• Aim of the task: Write the lines as a JSON list of strings, one string per line and no blank lines, between the lines holding "Click the بازگشت button" and "Where should I", inclusive.

• Supplied information:
- - -
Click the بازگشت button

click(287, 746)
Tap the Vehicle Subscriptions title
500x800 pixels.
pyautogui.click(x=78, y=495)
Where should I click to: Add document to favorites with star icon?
- - -
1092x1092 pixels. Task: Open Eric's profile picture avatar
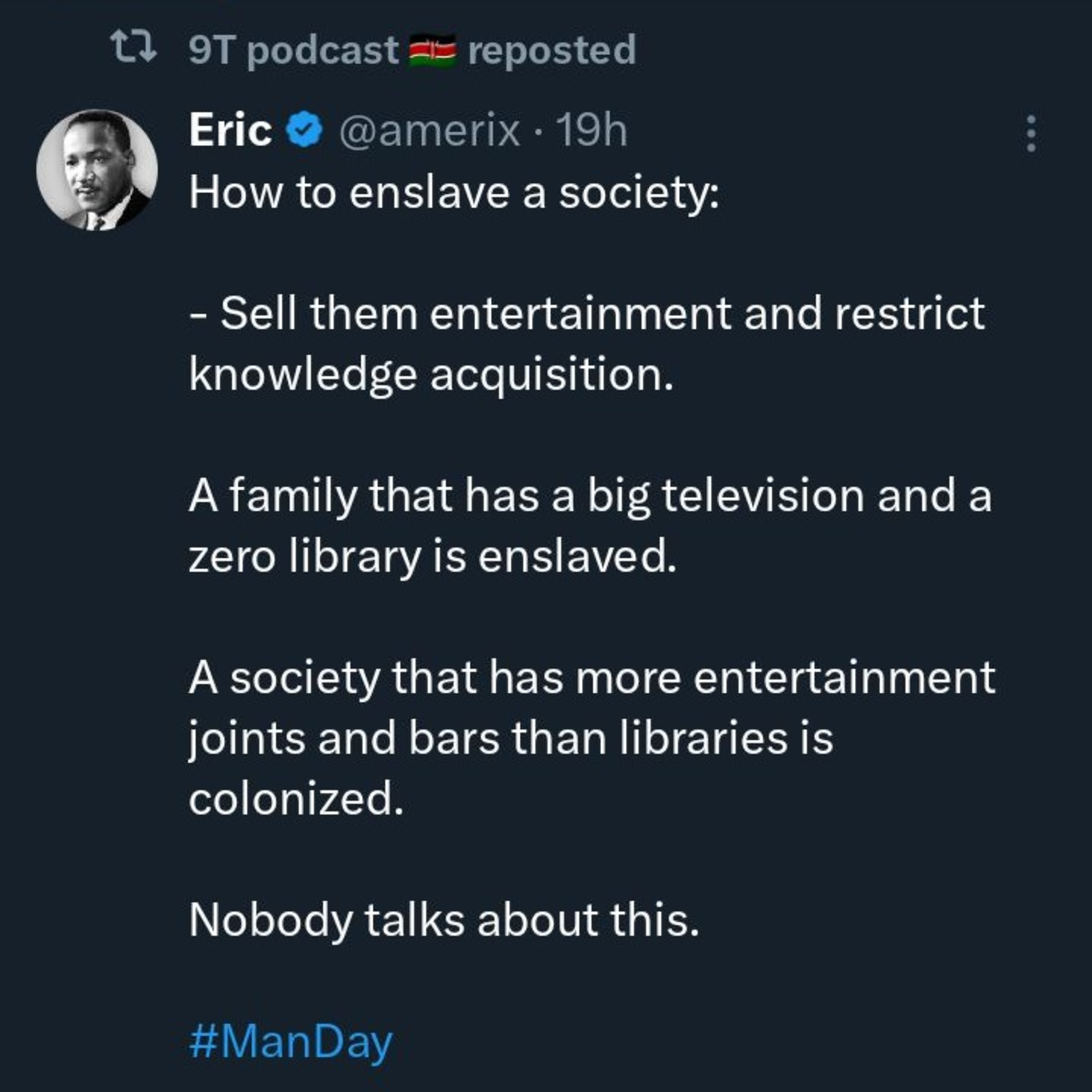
- - -
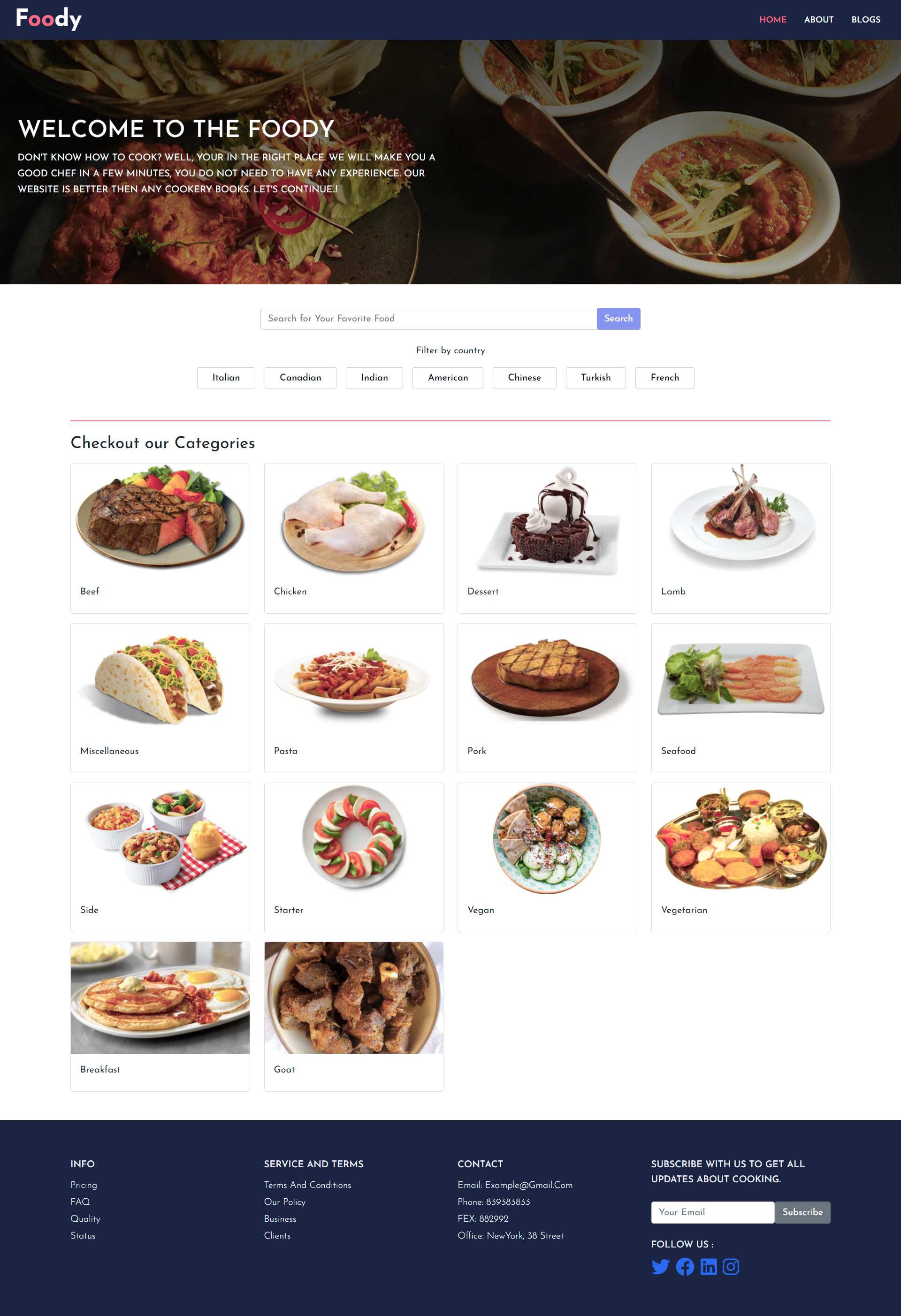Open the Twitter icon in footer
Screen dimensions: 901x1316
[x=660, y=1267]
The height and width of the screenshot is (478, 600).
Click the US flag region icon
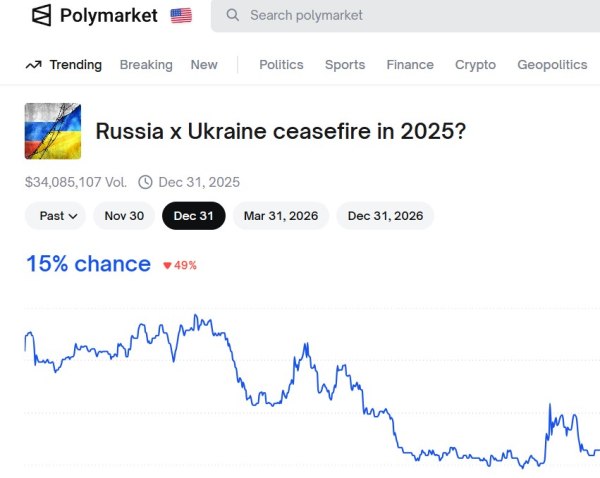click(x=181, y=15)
- - -
• Answer for this exercise:
[
  "Click the بازگشت button",
  "click(287, 746)",
  "Tap the Vehicle Subscriptions title",
  "500x800 pixels.",
  "pyautogui.click(x=78, y=495)",
  "Where should I click to: Add document to favorites with star icon?"
]